::: Given records :::
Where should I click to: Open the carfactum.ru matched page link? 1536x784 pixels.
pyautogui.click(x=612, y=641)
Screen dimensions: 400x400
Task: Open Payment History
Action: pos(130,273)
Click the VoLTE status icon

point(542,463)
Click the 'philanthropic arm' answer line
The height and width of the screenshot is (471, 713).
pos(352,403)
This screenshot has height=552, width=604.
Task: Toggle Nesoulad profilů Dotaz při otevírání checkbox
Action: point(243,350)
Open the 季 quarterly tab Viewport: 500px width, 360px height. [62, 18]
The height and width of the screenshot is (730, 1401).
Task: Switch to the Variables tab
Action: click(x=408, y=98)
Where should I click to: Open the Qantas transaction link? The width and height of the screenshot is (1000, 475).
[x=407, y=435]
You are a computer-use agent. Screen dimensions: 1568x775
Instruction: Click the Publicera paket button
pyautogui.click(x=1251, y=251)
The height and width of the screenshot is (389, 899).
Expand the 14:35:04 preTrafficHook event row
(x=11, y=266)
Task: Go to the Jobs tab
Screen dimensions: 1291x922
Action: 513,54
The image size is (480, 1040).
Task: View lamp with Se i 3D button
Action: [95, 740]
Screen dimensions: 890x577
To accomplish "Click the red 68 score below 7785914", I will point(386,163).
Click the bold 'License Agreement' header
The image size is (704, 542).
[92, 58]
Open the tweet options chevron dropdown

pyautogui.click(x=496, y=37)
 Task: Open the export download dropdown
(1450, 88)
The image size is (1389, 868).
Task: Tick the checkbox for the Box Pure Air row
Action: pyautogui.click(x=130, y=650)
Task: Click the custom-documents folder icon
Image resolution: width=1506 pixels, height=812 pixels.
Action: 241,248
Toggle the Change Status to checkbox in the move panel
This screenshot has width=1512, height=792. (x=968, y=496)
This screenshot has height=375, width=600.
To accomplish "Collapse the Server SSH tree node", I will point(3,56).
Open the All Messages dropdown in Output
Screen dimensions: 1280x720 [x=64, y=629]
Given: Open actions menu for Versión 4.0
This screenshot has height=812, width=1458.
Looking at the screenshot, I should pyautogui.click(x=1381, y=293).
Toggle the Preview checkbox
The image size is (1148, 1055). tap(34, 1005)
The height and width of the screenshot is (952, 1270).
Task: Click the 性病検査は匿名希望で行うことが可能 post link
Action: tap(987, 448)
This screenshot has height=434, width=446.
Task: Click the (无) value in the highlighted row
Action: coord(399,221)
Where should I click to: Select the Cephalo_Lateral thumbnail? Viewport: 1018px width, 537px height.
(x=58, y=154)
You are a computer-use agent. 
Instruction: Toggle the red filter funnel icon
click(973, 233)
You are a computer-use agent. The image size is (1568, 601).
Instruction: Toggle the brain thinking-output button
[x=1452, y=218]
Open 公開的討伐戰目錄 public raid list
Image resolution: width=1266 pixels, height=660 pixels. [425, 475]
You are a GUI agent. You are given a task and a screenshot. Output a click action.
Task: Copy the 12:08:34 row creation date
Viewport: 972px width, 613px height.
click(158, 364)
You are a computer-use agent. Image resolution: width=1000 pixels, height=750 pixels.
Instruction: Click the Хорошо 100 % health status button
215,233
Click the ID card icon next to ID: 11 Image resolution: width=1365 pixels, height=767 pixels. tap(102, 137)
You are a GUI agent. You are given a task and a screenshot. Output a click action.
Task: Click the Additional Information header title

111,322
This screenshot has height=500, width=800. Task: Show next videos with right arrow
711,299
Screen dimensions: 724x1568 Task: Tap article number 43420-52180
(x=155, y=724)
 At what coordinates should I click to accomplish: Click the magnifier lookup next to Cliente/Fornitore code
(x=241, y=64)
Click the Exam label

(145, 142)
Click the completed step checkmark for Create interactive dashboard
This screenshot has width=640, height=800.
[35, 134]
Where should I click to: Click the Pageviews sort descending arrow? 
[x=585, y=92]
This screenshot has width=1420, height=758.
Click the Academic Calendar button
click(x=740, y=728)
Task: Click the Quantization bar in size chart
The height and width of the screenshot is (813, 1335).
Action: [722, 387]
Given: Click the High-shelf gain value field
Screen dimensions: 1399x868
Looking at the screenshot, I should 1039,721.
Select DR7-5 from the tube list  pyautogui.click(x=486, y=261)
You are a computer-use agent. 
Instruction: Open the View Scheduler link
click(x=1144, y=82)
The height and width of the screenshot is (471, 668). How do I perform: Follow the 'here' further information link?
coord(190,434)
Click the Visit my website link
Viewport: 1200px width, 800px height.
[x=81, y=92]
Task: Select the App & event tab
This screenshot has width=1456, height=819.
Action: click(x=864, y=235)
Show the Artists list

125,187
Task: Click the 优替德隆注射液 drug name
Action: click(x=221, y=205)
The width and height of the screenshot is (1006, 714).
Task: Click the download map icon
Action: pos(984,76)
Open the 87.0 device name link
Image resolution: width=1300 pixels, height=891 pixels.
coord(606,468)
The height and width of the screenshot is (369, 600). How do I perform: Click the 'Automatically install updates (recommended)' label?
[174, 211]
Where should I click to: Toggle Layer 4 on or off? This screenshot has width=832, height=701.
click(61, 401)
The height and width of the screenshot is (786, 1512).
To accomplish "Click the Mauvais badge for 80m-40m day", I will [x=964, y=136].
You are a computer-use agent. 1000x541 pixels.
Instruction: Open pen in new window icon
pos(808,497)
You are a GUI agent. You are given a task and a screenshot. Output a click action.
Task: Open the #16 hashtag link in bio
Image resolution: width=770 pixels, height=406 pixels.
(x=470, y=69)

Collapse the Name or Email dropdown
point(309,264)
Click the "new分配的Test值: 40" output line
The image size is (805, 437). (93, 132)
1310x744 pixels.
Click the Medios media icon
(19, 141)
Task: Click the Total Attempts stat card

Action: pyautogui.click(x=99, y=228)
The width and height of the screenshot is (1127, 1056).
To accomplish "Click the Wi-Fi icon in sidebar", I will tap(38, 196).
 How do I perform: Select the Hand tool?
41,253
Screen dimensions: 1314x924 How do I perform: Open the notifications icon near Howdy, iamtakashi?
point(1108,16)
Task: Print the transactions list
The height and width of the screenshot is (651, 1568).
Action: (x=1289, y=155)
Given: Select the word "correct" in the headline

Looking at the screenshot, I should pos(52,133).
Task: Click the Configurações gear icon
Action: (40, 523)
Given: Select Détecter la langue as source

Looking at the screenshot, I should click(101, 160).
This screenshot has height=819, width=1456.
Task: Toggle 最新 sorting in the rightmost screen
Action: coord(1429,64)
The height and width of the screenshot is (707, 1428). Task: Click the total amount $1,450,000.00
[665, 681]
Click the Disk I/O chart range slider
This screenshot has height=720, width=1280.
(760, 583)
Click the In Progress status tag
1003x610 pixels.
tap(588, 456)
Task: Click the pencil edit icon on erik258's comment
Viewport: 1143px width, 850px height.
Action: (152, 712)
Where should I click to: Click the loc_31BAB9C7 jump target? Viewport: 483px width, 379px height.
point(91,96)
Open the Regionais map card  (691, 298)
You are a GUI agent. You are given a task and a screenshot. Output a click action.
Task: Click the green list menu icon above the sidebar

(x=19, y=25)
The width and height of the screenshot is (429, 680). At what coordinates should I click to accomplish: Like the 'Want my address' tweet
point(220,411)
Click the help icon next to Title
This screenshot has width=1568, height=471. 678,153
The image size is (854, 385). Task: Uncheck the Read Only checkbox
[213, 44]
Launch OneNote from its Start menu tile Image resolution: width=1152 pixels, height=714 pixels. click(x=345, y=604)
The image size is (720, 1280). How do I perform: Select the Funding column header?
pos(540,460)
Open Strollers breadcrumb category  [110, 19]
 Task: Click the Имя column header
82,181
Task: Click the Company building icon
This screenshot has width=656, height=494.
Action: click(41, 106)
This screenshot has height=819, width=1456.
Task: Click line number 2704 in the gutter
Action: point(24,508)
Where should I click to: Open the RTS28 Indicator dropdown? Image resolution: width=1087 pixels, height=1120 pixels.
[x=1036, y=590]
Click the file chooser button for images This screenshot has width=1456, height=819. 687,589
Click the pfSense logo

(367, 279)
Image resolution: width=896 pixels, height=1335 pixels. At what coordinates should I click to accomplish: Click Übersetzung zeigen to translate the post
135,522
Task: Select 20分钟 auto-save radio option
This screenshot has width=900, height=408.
:::
- [Given instruction]:
Format the lines of the items as a numbered list, starting with the line that contains "This screenshot has width=1420, height=758." and continuing through the line that contains "Select DR7-5 from". Include only those lines, and omit any blank lines.

- [The result]:
1. This screenshot has width=1420, height=758.
2. Click the Academic Calendar button
3. click(x=740, y=728)
4. Task: Click the Quantization bar in size chart
5. The height and width of the screenshot is (813, 1335).
6. Action: [722, 387]
7. Given: Click the High-shelf gain value field
8. Screen dimensions: 1399x868
9. Looking at the screenshot, I should 1039,721.
10. Select DR7-5 from the tube list  pyautogui.click(x=486, y=261)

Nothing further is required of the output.